И восход, и птицы, и дети – все это вместе складывалось в такую прекрасную картину бытия! На какие-то мгновенья меня охватило блаженное состояние. Но вот снова сердце сжалось от боли: Мухитдин… Сможет ли он после такого удара выдерживать это величайшее душевное и физическое напряжение? Ученики, сотни пациентов ежедневно, колоссальная работа травника-исследователя… Постоянные (каждые две недели) поездки из ташкентского центра в наманганский…

 

Тут мне вспомнился Михаил Блей, старый доктор моей мамы. Как-то я застал его на работе совсем больным – у него было плохое сердце. Я спросил – почему же он не дома. «А на кого мне оставить больных?» – удивленно ответил доктор.

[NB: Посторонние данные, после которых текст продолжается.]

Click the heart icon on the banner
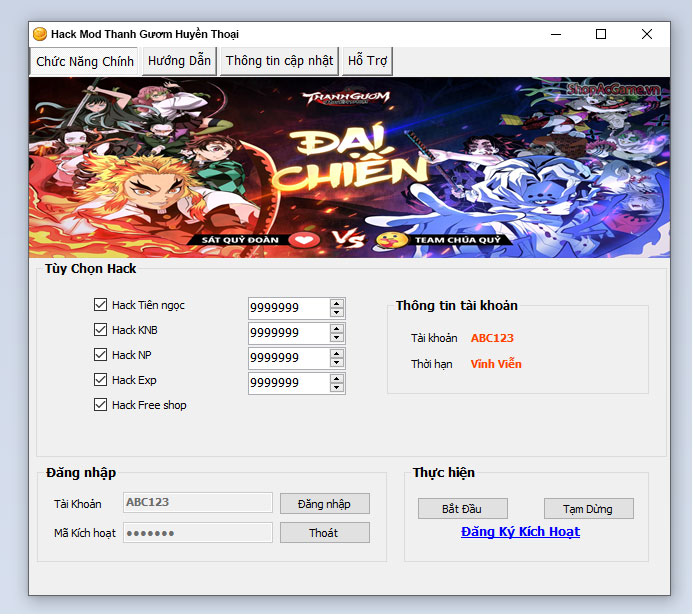The width and height of the screenshot is (693, 616). pyautogui.click(x=305, y=239)
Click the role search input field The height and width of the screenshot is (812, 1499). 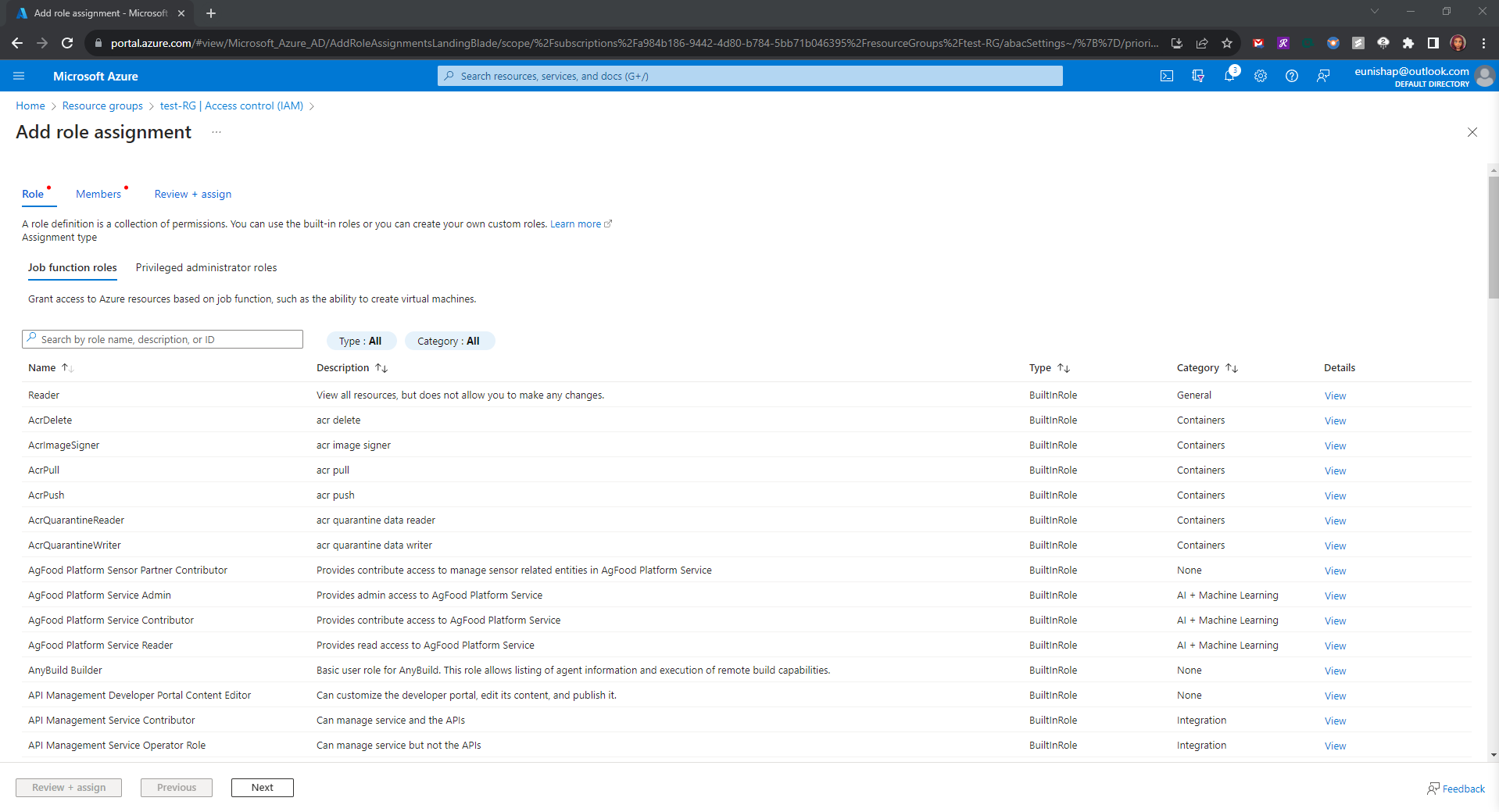(163, 339)
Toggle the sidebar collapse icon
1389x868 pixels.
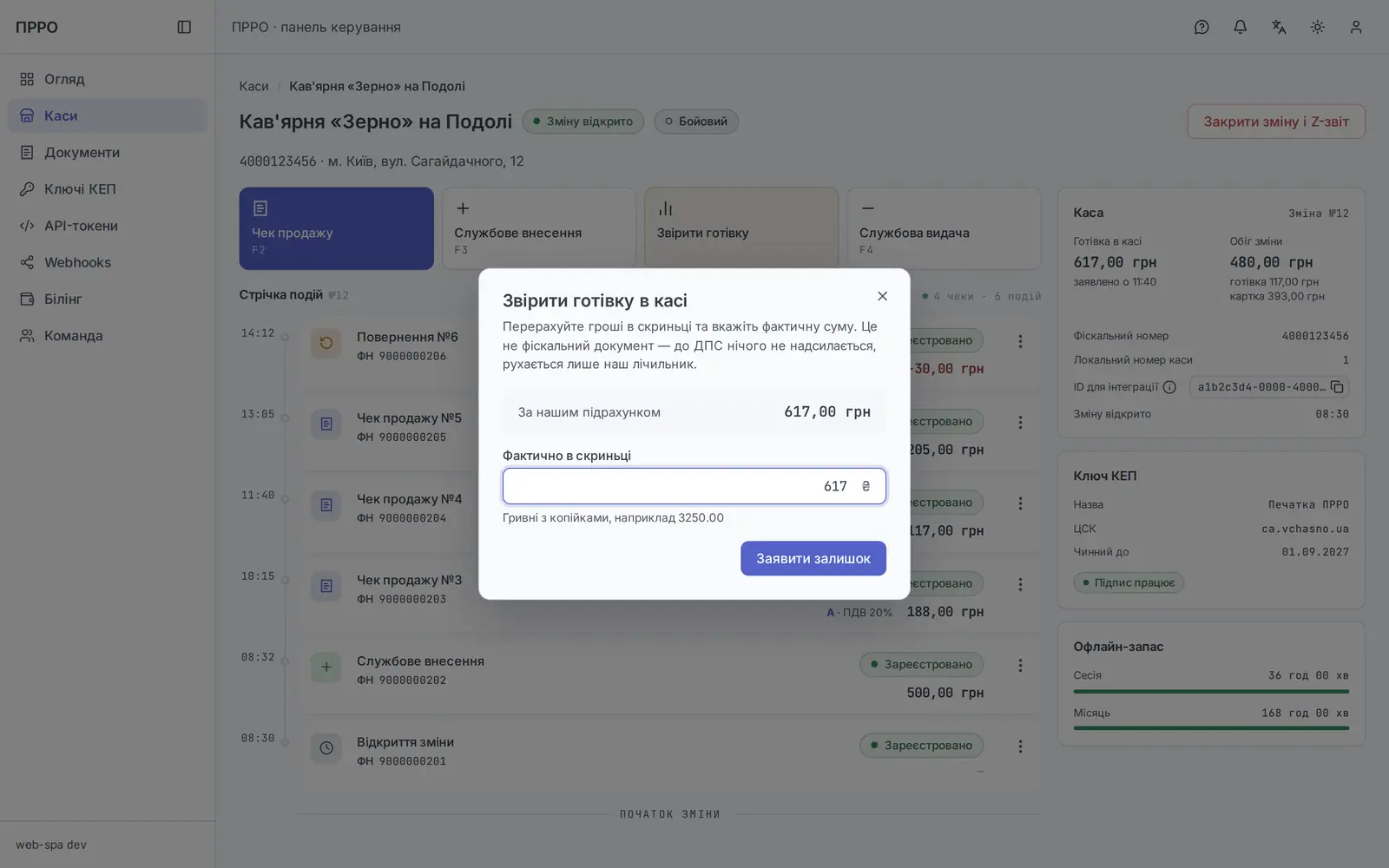pyautogui.click(x=184, y=27)
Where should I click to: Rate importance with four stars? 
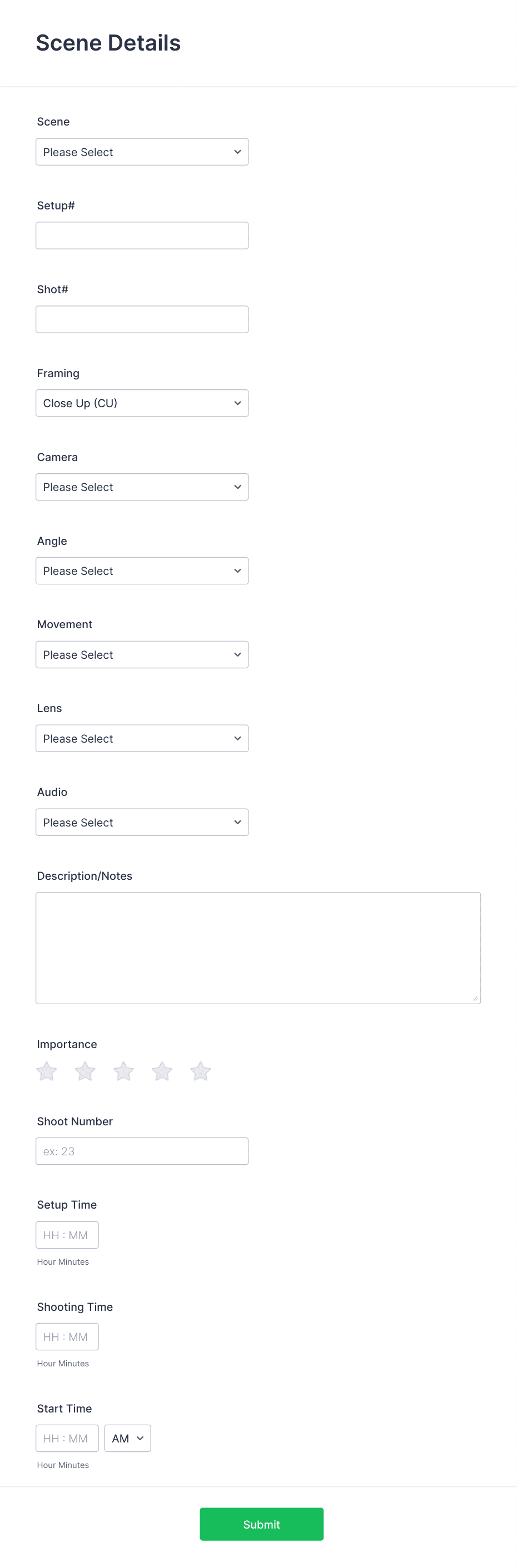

Да – есть такая немногочисленная благороднейшая порода людей, имеющих особые души. Лучшее, что создано человечеством. Им необходимо «из чьей-то жизни боль убрать», без этого они и сами не могут жить.

Табиб так и поступал – пока не перестало биться сердце.

В своей книге о восточной медицине и о месте в ней Мухитдина Умарова его ученики поставили табиба в один ряд с Гиппократом, Галеном и другими великими медиками.

Я нередко вспоминаю об этом, когда зажигаю субботнюю свечу, посвященную табибу Мухитдину Инамовичу Умарову. И горжусь, что этот замечательный человек был моим другом.